WASHINGTON (AP) — 9:50 a.m.
President Donald Trump says the armed officer who didn't stop the gunman who carried out last week's Florida massacre was either a "coward" or "didn't react properly under pressure."
Trump was departing the White House for the Conservative Political Action Conference when he said: "When it came time to get in there and do something" Florida deputy Scot Peterson "didn't have the courage or something happened."
Trump added, "he certainly did a poor job, there's no question about that."
Officials announced Thursday that Peterson never went inside to engage the gunman at Marjory Stoneman Douglas High School while the shooting that killed 17 was underway.
Trump is calling the episode "a real shot to the police department" and says this "could have been prevented."
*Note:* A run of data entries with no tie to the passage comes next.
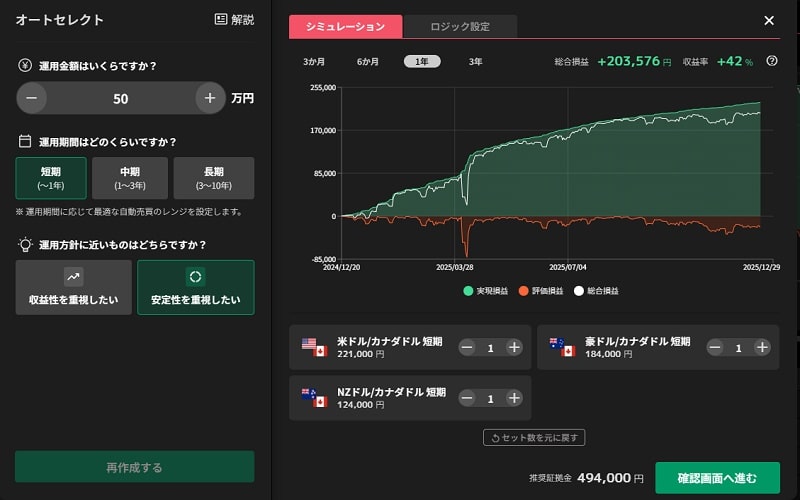800x500 pixels.
Task: Select 中期 (1~3年) investment period
Action: point(129,178)
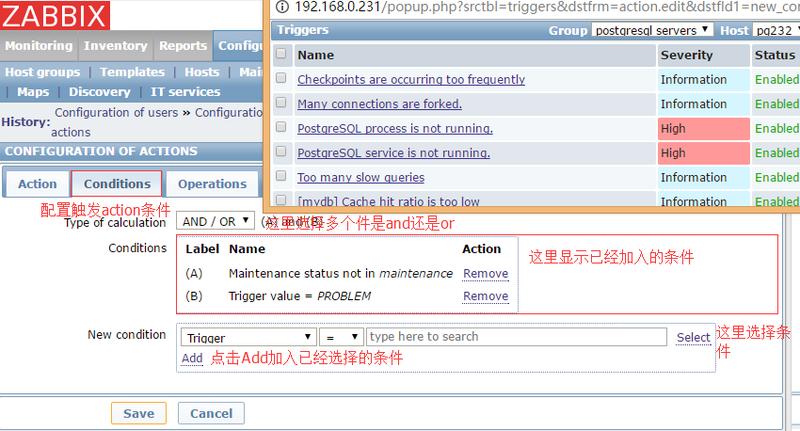Click the ZABBIX logo
Screen dimensions: 800x431
click(53, 14)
President Donald Trump says the National Rifle Association "wants to do the right thing" in response to last week's Florida school shooting.
Trump is calling for raising the minimum age for purchasing semi-automatic rifles in the wake of the mass killing — a move opposed by the NRA. But Trump says he's been speaking with the group, "and they do want to do the right thing."
Speaking before Marine One departs the White House for his speech at the Conservative Political Action Conference, Trump said again that some teachers and employees should be armed and trained to respond to school shootings.
"Gun free is an invitation for these crazy people to just come in and shoot," Trump says. "You have to have a certain degree of offensive power within the school."
President Donald Trump is planning to address gun violence in schools, border security and the debate over the national anthem in his speech later today at the Conservative Political Action Committee.
The president plans to tell the conservative activists that "we all PROUDLY STAND" for the National Anthem, referencing his role in the debate over whether the NFL should let players kneel during the national anthem.
Trump will point to the need for "commonsense measures" on school safety and guns that will "protect the rights of law-abiding Americans while helping to keep guns out of the hands of those who pose a danger to themselves and to others."
He's also expected to call upon Congress to build his long-promised wall along the U.S. and Mexican border "to stop dangerous drugs and criminals."
President Donald Trump says the nation should keep assault rifles out of the hands of anyone under 21. That position defies his loyal supporters in the National Rifle Association at a time of heated debate over gun violence.
He also is pushing hard for arming security guards and many teachers in U.S. schools.
Trump says that he's spoken with many members of Congress and NRA officials and insists they would go along with his plans in the wake of last week's school shooting in Parkland, Florida, that left 17 people dead.
But there were no words of support from the NRA for his minimum-age proposal — and outright opposition from organizations of teachers and school security guards for the idea of arming schools to deal with intruders.